Asthma & COPD Flashcards
What is asthma?
Chronic, inflammatory airway disease characterised by intermittment airway obstruction and hyper-reactivity to a variety of stimuli. Airway obstruction is reversible (but not always completely reversible in some pts)
Discuss the pathophysiology of asthma
- Genetic and environmental factors lead to atopy- patients have predisposition to allergic hypersensitivity in airway
- Macrophages engulf allergen and process and present antigens to TH2 cells
- TH2 cells release cytokines causing the activation of B cells, mast cells and eosinophils
- B cells produce IgE antibodies
- IgE binds to surface of mast cell and basophils
- Re-exposure:
- Immediate response (type 1 hypersensitivity reaction): allergen binds to antigens on mast cells & eosinophils causing cross linnking of antigens which then causes degranulation of mast cells & basophils causing histamines, leucotrienes and other mediators to be relesed
- Late/delayed response (type IV hypersensitivity reaction): activated inflammatory cells (including mast cells, eosinophils, neutrophils) release cytokines which release mediators and cytokines to cause airway inflammation. *NOTE: Eosinophils release leukotriene C4 and other mediators- some of which are toxic to epithelial cells and cause shredding of epithelia
What are the 3 main factors that contribute to airway narrowing in asthma?
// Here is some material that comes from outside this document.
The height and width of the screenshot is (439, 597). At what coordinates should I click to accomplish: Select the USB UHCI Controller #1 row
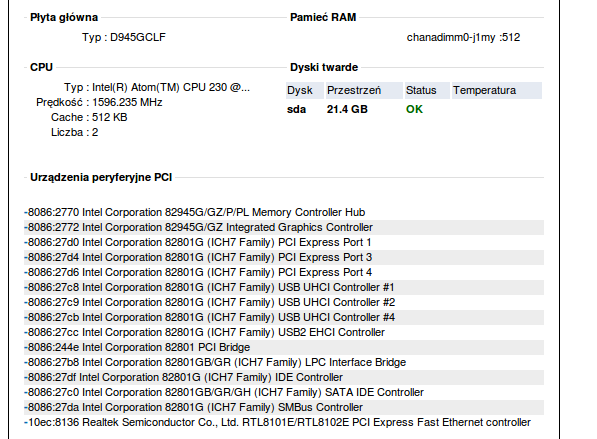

- Bronchial smooth muscle contraction
- Mucosal swelling/inflammation
- Increased mucus production
State some risk factors for asthma
- Family history
- Atopy
- Allergens (e.g. animals, chemicals, pollen, allergens from work etc..)
What are the symptoms of asthma
- Intermittent dyspnoea
- Wheeze (polyphonic, high pitched, expiratory)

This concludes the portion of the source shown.